Once the Kuskokwim River passes through the mountains, it forms the
southern edge of a vast lake-studded alluvial plain bounded on the
north by the Yukon River. This water-logged lowland is a major summer
nesting area for birds. This district is drained by the Yukon River
with its large tributaries including the Tanana, Koyukuk, and Porcupine.
In the
Interior region, vegetation must adapt itself to short, warm summers
and long, cold winters. The
country is generally covered by taiga, or
northern forest, with trees giving
way to alpine vegetation in the hills and mountains and to the
north. Trees grow slowly, and
their root systems must be shallow because they cannot penetrate the
permafrost. These forests are slow growing and
of limited commercial value. Toward
the west the trees become sparse and are replaced by wet tundra.
Similarly, the mountain slopes contain tundra in the Interior. Cleared
areas are often brilliant with fireweed in the summer months. Principal
trees found in this region are black and white spruce, paper birch,
tamarack, aspen, Alaskan larch, and balsam poplar. There are expanses
of bogs called muskeg, and grasslands, where many species of wild
flowers, berries, and shrubs occur.
Lowlands are marshy, while highlands have moss, grass, and brush.
The
glaciated Brooks Range separates Interior from Arctic Alaska. Its
highest elevations are in the east near the border with the Yukon
Territory, and it extends almost to the Chukchi Sea in the west. The
western Brooks Range consist of two ranges, the Baird and DeLong
Mountains, and is drained by the Noatak River. The Dalton Highway,
connecting Fairbanks with Prudhoe Bay on the Arctic Ocean, crosses the
Brooks Range at Atigun Pass.
The Alaska Range rises up through
the clouds to the peak of Mt. McKinley, Alaska's best known landmark.

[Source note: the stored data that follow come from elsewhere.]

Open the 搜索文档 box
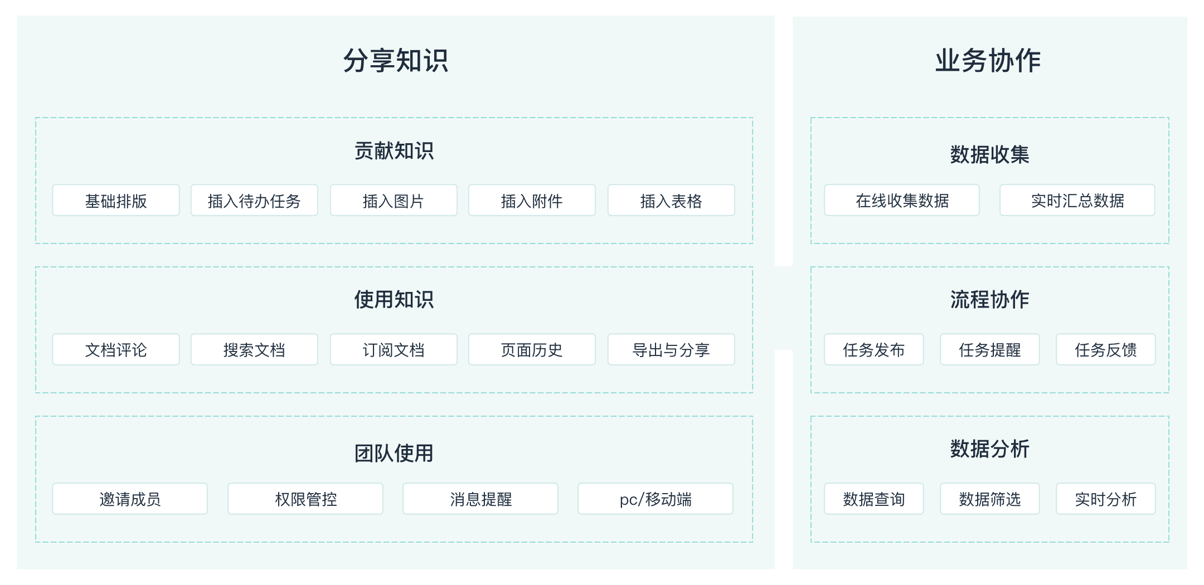This screenshot has width=1204, height=585. 254,350
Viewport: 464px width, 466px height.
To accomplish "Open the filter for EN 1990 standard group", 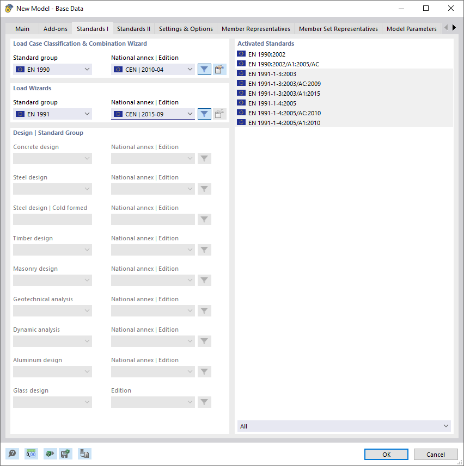I will [x=204, y=69].
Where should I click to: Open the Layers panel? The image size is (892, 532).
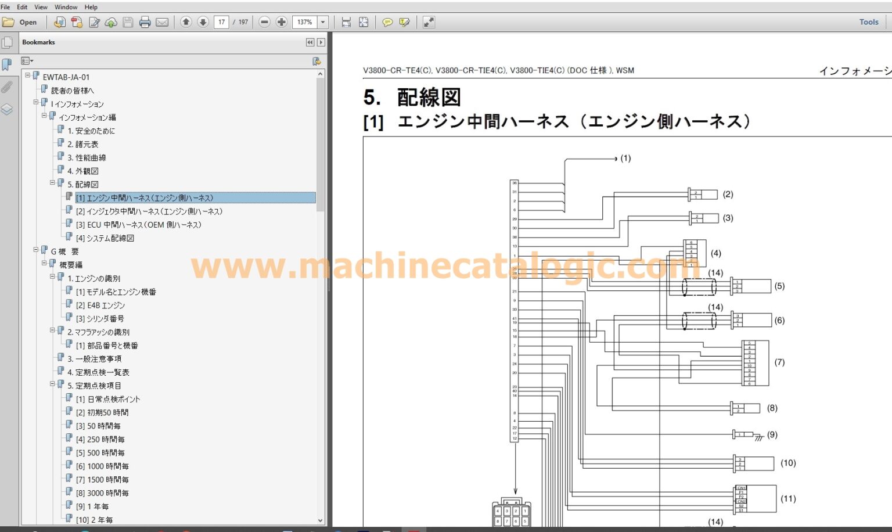coord(8,109)
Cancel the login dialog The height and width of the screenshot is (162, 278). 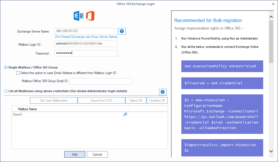[97, 154]
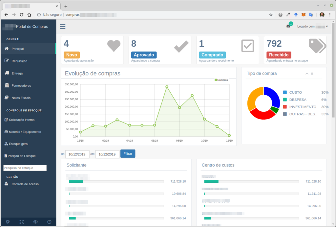Enter fullscreen via sidebar footer arrows icon
This screenshot has height=227, width=336.
click(22, 222)
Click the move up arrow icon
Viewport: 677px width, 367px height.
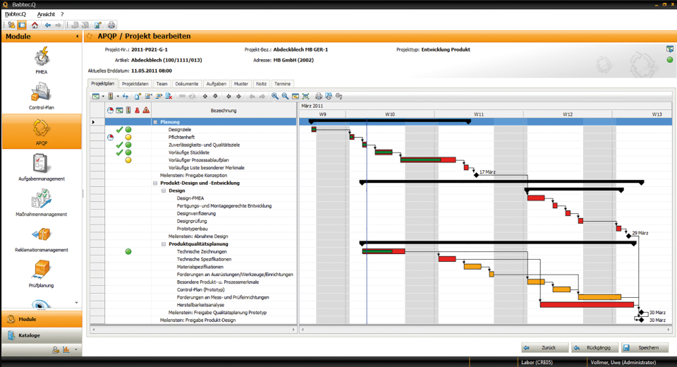(x=205, y=96)

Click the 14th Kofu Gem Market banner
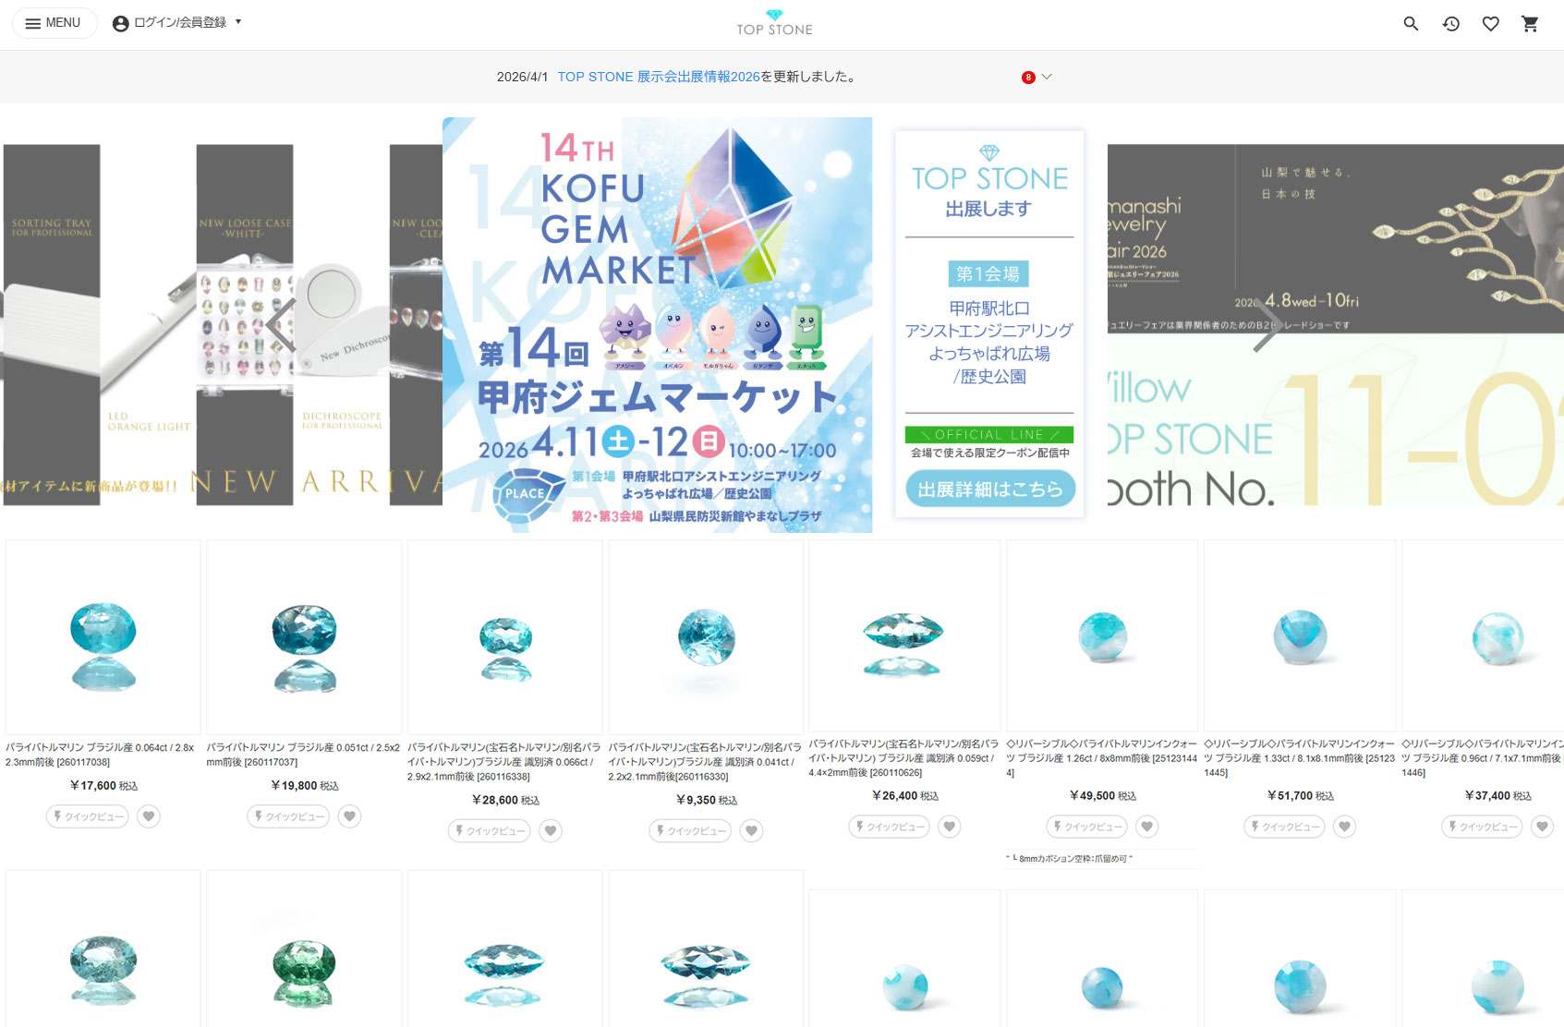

At 20,320 feet above sea level, it is the highest peak in North America
and the northernmost peak that reaches over 20,000 feet. The
Athabascans called the mountain Denali, which means very simply, "the
great one" or "the high one." The Russians called it Bolshaya, which
has a very similar meaning. The mountain received its present
name from William H. Dickey, a reporter for the New York Sun, who made
a trip to Alaska in 1896 to report on the gold rush that was getting
under way. While on the trip, he got into an argument with a prospector
about the gold standard - something the prospector opposed but Dickey
favored. As a way of getting in the last word, Dickey referred to the
mountain as Mount McKinley, for William McKinley, then a candidate for
President of the United States, who also favored the gold standard.
Because of the number of people who read his writing in the Sun, that
was the name that stuck. Most climbers and other people familiar with
Alaskan history and culture strongly prefer to call it Denali
regardless of what Congress decrees. Denali is a highly appropriate
reflection of the mountain's stature, whereas William McKinley never
traveled to Alaska and is not known to have had any interest in the
mountain. Some are even offended by the mountain's present official
name.
The natural
environment of the Interior is drier and less fertile than that in
Southeast or Southcentral. Generally, this region has an average annual
rainfall of about about 24 inches. The State’s greatest extremes
of temperature are here - mild, brief summers and harsh winters.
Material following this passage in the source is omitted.